EXERCISE PROMPT:
The whole of the data is to be returned without a single change.

━━━━━ TASK MATERIAL

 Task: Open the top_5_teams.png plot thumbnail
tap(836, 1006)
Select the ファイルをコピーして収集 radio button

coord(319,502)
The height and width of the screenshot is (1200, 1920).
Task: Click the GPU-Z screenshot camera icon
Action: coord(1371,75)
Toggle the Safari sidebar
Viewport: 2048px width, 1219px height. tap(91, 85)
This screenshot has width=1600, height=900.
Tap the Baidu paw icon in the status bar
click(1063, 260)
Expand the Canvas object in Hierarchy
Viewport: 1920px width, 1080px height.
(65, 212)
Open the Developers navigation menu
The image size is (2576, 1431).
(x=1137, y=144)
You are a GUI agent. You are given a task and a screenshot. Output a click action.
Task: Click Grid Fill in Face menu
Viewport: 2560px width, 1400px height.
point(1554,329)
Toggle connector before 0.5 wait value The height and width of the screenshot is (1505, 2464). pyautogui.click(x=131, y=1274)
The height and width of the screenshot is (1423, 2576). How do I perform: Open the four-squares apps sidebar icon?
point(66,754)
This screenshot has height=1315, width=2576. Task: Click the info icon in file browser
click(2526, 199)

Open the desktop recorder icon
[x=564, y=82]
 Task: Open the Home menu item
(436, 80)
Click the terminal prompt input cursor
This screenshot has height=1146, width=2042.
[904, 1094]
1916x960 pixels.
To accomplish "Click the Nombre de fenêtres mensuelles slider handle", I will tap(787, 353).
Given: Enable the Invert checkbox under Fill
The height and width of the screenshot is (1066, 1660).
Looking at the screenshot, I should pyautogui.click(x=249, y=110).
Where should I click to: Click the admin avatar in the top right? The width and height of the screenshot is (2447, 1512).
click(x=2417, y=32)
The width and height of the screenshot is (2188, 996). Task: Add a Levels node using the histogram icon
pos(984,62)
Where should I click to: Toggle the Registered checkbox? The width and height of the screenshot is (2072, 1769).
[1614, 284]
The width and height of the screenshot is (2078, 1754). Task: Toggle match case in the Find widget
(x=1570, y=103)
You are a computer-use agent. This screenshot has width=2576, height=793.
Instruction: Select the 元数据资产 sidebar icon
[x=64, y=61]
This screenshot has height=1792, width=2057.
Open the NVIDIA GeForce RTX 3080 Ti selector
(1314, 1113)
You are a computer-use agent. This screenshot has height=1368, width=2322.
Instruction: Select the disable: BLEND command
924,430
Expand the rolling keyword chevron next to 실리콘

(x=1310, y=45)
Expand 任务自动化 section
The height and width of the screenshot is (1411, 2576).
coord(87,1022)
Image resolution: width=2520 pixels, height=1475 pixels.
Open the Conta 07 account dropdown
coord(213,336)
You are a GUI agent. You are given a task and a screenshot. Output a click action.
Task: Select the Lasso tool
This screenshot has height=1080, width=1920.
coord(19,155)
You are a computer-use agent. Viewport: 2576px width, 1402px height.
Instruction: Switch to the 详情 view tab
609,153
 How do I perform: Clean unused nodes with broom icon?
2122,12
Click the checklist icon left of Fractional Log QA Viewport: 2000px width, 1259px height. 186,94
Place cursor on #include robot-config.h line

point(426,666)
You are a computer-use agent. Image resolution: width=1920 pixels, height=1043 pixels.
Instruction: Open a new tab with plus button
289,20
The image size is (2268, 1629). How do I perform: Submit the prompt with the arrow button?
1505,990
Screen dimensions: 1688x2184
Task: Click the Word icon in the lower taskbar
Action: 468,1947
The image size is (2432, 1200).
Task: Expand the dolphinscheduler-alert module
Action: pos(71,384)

━━━━━━━━━━

RESULT FOR THIS EXERCISE:
 Task: Open the top_5_teams.png plot thumbnail
tap(836, 1006)
Select the ファイルをコピーして収集 radio button

coord(319,502)
The height and width of the screenshot is (1200, 1920).
Task: Click the GPU-Z screenshot camera icon
Action: coord(1371,75)
Toggle the Safari sidebar
Viewport: 2048px width, 1219px height. tap(91, 85)
This screenshot has width=1600, height=900.
Tap the Baidu paw icon in the status bar
click(1063, 260)
Expand the Canvas object in Hierarchy
Viewport: 1920px width, 1080px height.
(65, 212)
Open the Developers navigation menu
The image size is (2576, 1431).
(x=1137, y=144)
You are a GUI agent. You are given a task and a screenshot. Output a click action.
Task: Click Grid Fill in Face menu
Viewport: 2560px width, 1400px height.
point(1554,329)
Toggle connector before 0.5 wait value The height and width of the screenshot is (1505, 2464). pyautogui.click(x=131, y=1274)
The height and width of the screenshot is (1423, 2576). How do I perform: Open the four-squares apps sidebar icon?
point(66,754)
This screenshot has height=1315, width=2576. Task: Click the info icon in file browser
click(2526, 199)

Open the desktop recorder icon
[x=564, y=82]
 Task: Open the Home menu item
(436, 80)
Click the terminal prompt input cursor
This screenshot has height=1146, width=2042.
[904, 1094]
1916x960 pixels.
To accomplish "Click the Nombre de fenêtres mensuelles slider handle", I will tap(787, 353).
Given: Enable the Invert checkbox under Fill
The height and width of the screenshot is (1066, 1660).
Looking at the screenshot, I should pyautogui.click(x=249, y=110).
Where should I click to: Click the admin avatar in the top right? The width and height of the screenshot is (2447, 1512).
click(x=2417, y=32)
The width and height of the screenshot is (2188, 996). Task: Add a Levels node using the histogram icon
pos(984,62)
Where should I click to: Toggle the Registered checkbox? The width and height of the screenshot is (2072, 1769).
[1614, 284]
The width and height of the screenshot is (2078, 1754). Task: Toggle match case in the Find widget
(x=1570, y=103)
You are a computer-use agent. This screenshot has width=2576, height=793.
Instruction: Select the 元数据资产 sidebar icon
[x=64, y=61]
This screenshot has height=1792, width=2057.
Open the NVIDIA GeForce RTX 3080 Ti selector
(1314, 1113)
You are a computer-use agent. This screenshot has height=1368, width=2322.
Instruction: Select the disable: BLEND command
924,430
Expand the rolling keyword chevron next to 실리콘

(x=1310, y=45)
Expand 任务自动化 section
The height and width of the screenshot is (1411, 2576).
coord(87,1022)
Image resolution: width=2520 pixels, height=1475 pixels.
Open the Conta 07 account dropdown
coord(213,336)
You are a GUI agent. You are given a task and a screenshot. Output a click action.
Task: Select the Lasso tool
This screenshot has height=1080, width=1920.
coord(19,155)
You are a computer-use agent. Viewport: 2576px width, 1402px height.
Instruction: Switch to the 详情 view tab
609,153
 How do I perform: Clean unused nodes with broom icon?
2122,12
Click the checklist icon left of Fractional Log QA Viewport: 2000px width, 1259px height. 186,94
Place cursor on #include robot-config.h line

point(426,666)
You are a computer-use agent. Image resolution: width=1920 pixels, height=1043 pixels.
Instruction: Open a new tab with plus button
289,20
The image size is (2268, 1629). How do I perform: Submit the prompt with the arrow button?
1505,990
Screen dimensions: 1688x2184
Task: Click the Word icon in the lower taskbar
Action: 468,1947
The image size is (2432, 1200).
Task: Expand the dolphinscheduler-alert module
Action: pos(71,384)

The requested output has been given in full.